In much the same way, thinking in a loosely-coupled, Service-oriented way will take a reorganization of brain cells and a change in the thought process. Sure, learning SOAP and WSDL or implementing libraries to expose application functionality as Services is fairly simple — if not trivial. However, it’s figuring out which Services to expose at what level of granularity and how to make it all work in a truly loosely-coupled fashion that will take years to master.
There are a few more points to consider. First, ZapThink wouldn’t go so far as to say that the Services in an SOA “must” be coarse grained, loosely coupled, and asynchronous. That’s not a universal rule — there must be an allowance for a range of exceptions.

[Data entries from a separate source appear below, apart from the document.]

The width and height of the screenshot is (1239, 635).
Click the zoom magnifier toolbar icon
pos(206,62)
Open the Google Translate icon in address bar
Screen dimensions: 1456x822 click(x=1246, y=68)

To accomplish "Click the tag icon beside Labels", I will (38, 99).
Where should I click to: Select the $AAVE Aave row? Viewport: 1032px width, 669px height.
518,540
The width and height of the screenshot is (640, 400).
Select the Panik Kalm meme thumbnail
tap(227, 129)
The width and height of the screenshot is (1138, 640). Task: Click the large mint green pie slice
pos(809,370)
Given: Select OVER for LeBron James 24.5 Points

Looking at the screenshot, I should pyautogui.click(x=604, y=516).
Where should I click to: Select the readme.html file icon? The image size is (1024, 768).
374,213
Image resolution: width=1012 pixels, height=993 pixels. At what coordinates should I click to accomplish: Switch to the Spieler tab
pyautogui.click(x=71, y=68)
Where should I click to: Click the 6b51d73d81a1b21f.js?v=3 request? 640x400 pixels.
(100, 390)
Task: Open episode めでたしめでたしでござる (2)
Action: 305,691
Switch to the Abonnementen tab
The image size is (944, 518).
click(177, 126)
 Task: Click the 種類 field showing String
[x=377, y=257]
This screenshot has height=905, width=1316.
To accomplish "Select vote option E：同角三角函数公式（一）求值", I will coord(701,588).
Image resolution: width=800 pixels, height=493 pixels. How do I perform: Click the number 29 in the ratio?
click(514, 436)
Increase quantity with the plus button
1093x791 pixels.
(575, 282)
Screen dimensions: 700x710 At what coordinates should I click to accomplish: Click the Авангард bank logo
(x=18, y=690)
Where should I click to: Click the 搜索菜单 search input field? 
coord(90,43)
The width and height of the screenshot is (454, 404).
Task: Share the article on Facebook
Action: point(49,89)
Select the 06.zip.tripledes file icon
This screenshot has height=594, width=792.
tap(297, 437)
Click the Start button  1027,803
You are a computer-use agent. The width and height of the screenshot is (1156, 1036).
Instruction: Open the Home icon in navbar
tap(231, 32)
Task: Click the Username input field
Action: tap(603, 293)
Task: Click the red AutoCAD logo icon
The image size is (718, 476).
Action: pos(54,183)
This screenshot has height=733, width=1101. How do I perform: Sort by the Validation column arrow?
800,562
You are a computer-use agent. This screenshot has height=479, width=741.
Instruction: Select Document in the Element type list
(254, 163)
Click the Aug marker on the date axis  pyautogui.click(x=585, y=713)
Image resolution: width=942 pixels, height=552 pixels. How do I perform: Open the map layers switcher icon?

For example, synchronous behavior can be thought of as a special case of asynchronous, and no one would say that synchronous behavior shouldn’t be supported.
However, in order to really achieve the desired effects of an SOA — namely IT capabilities that are capable of meeting the needs of continuously evolving business requirements, and achieve the constantly sought-after goal of reuse, developers must build, and businesses must consume, Services that are truly loosely-coupled, coarse-grained, and often, asynchronous.